Mesenchymal stem cells (MSCs) play an important role in immune regulation and thus improve the outcomes of patients with severe infection or sepsis.[12] Compared to bone-marrow MSCs (BMSCs), human umbilical-cord MSCs (hUCMSCs) not only have stronger proliferation and differentiation ability, but also are relatively naive and have fewer ethics-associated controversies, and therefore may have a wider application in neonatal infectious diseases.[13,14]
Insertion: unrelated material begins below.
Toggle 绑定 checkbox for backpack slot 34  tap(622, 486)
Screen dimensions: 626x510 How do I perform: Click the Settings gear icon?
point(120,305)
The aim of this study was to investigate the antibacterial effect and regulation of antimicrobial resistance of hUCMSCs, with the hope that this may provide a possible innovative therapy for neonatal infection and alleviate antibiotic resistance.

Materials and methods

Chemicals and reagents

Standard PA (ATCC27853) strains were offered by the Clinical Laboratory Centre of China’s Ministry of Health. Imipenem-resistant PA (IRPA) was obtained from a bacteriological laboratory in our hospital. It was tested using the Kirby–Bauer method and found to be resistant to imipenem according to CLSI M100-S22-2012.[15] hUCMSCs were purchased from American Type Culture Collection (ATCC; Manassas, VA). Mouse mAb to human β-defensin-2 Ab (1 µg/ml), human CAP/LL37 Ab (0.1 µg/ml) and mouse isotype IgG1 Ab were purchased from R&D Systems (Minneapolis, MN). FBS was from HyClone Laboratories, Inc. (San Angelo, TX). The LL-37 ELISA kit was purchased from Hycult Biotechnology (Uden, The Netherlands). The human β-defensin-2 ELISA kit was purchased from Phoenix Pharmaceuticals, Inc. (Burlingame, CA). Synthetic human LL-37 was from AnaSpec (Fremont, CA).

Cell culture

hUCMSCs were purchased from ATCC. The cells met all the criteria for the classification as MSCs as defined by the International Society of Cellular Therapy. On arrival, cells were thawed and expanded in tissue culture flasks (BD Falcon™; BD Biosciences, San Jose, CA) at a density of 500,000 cells/150 cm2. Cells were passaged every 3–4 d by trypsinization when they reached 70–80% confluency and were used for the experiments between passages 5 and 10. Between each passage, viability was measured with trypan blue exclusion. hUCMSCs were cultured in α-minimum essential medium without ribonucleosides or deoxyribonucleosides containing 2 mM L-glutamine and 16.5% FBS, without antibiotics. Cells were cultured in a humidified incubator at 5% CO2 and 37°C under sterile conditions. Before each experiment, cells were trypsinized, counted, washed with PBS and re-suspended in appropriate medium (RPMI-1640 medium (RPMI)) + 5% FBS.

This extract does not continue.